§ **Assignment**
Scan the records below for the string "computer" and return every line where it appears.

§ **Task inputs**
┄┄┄┄┄┄┄┄┄┄┄┄┄┄┄┄┄┄┄┄

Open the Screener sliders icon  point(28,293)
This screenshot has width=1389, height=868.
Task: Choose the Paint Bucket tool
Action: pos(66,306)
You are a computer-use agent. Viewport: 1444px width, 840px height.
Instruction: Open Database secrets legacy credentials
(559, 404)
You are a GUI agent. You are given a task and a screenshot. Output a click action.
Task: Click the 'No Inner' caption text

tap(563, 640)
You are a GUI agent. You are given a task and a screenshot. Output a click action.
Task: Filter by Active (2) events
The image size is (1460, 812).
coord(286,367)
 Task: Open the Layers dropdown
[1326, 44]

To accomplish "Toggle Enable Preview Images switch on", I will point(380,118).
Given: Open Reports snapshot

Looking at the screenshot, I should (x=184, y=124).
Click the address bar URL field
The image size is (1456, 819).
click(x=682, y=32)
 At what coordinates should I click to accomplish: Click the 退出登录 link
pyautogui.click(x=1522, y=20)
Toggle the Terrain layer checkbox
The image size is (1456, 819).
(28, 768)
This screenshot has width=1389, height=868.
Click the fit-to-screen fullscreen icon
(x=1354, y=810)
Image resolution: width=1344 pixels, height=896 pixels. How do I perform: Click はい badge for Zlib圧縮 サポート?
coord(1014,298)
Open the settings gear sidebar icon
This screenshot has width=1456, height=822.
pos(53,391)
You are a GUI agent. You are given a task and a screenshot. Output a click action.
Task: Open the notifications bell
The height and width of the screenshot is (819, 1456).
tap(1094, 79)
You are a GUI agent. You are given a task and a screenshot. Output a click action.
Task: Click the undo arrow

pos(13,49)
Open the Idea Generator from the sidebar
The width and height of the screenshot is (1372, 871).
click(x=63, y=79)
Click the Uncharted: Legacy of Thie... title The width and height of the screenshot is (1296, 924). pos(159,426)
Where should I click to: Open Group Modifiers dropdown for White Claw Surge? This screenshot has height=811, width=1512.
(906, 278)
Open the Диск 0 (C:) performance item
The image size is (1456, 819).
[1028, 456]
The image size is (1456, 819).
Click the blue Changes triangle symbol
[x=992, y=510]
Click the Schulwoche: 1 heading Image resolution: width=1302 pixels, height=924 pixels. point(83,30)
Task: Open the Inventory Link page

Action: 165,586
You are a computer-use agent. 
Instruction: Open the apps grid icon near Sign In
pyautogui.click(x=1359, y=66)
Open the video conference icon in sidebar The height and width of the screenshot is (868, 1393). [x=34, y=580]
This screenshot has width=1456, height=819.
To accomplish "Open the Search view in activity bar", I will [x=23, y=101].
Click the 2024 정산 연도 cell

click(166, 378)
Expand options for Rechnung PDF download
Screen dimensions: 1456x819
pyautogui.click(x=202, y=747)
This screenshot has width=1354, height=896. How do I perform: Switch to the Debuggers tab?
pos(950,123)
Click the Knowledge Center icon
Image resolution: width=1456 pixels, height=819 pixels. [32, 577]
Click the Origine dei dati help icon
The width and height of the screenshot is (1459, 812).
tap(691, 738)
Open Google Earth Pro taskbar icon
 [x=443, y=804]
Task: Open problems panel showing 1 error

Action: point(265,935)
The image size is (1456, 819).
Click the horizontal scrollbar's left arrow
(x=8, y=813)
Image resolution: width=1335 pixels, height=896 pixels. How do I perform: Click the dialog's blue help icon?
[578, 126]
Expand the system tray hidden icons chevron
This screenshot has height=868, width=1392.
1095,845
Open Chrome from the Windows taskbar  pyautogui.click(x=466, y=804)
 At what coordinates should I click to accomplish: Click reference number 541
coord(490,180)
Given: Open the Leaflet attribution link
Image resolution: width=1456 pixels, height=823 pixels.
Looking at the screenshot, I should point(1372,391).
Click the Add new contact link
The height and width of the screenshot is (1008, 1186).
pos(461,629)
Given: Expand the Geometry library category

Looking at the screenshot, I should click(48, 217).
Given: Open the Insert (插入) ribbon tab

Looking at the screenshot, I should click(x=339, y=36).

┄┄┄┄┄┄┄┄┄┄┄┄┄┄┄┄┄┄┄┄

§ **Written response**
You are a computer-use agent. Viewport: 1444px width, 840px height.
You are a computer-use agent. 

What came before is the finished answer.